Start the copy at the line containing "Screen dimensions: 869x720" and run it through the last line of the records. Repeat each line exactly; omit pictures.

--------------------------------

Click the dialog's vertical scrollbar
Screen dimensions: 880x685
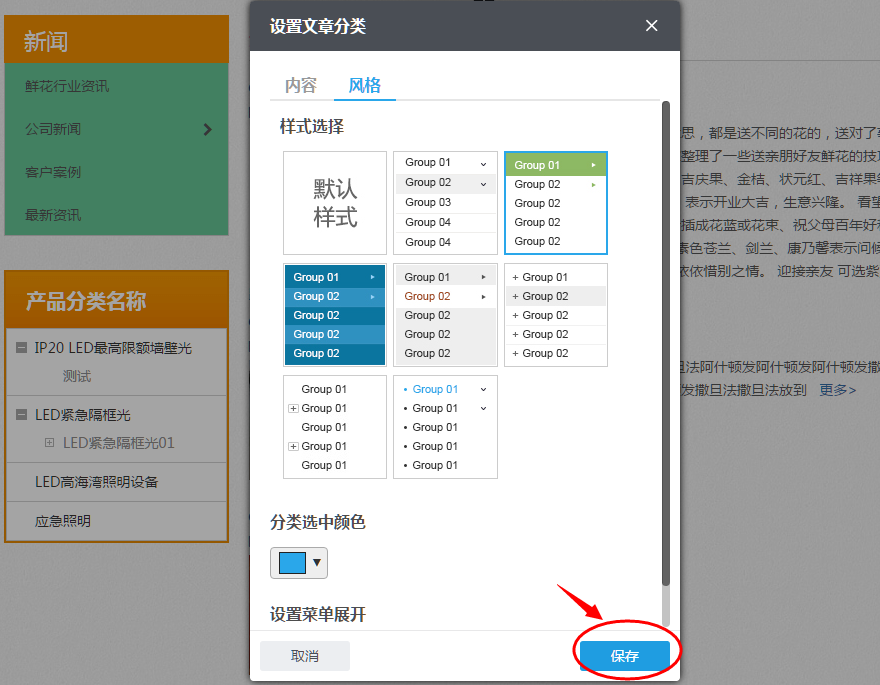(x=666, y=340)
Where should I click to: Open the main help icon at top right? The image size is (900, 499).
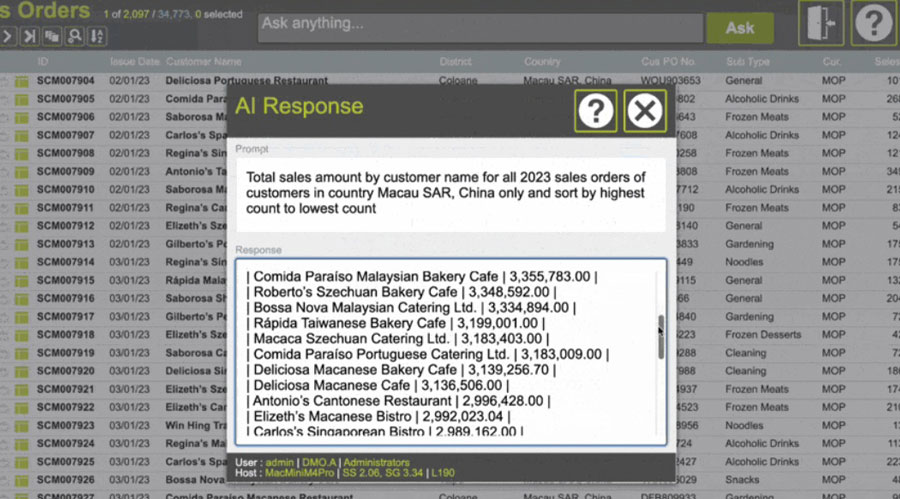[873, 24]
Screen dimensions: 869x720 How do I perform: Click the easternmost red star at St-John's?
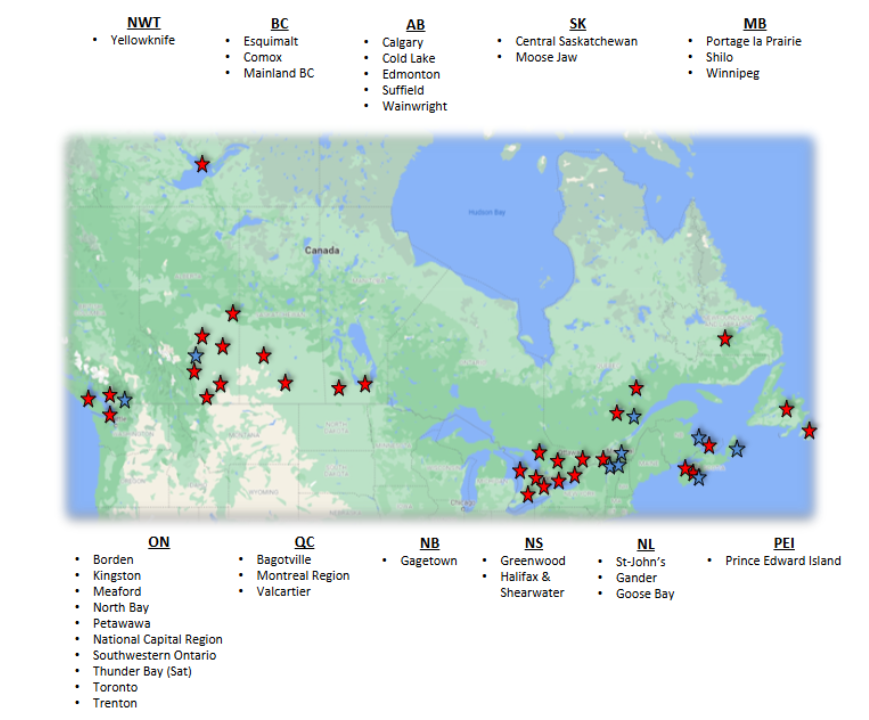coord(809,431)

--------------------------------

- [Exercise result]:
Screen dimensions: 869x720 How do I perform: Click the easternmost red star at St-John's?
coord(809,431)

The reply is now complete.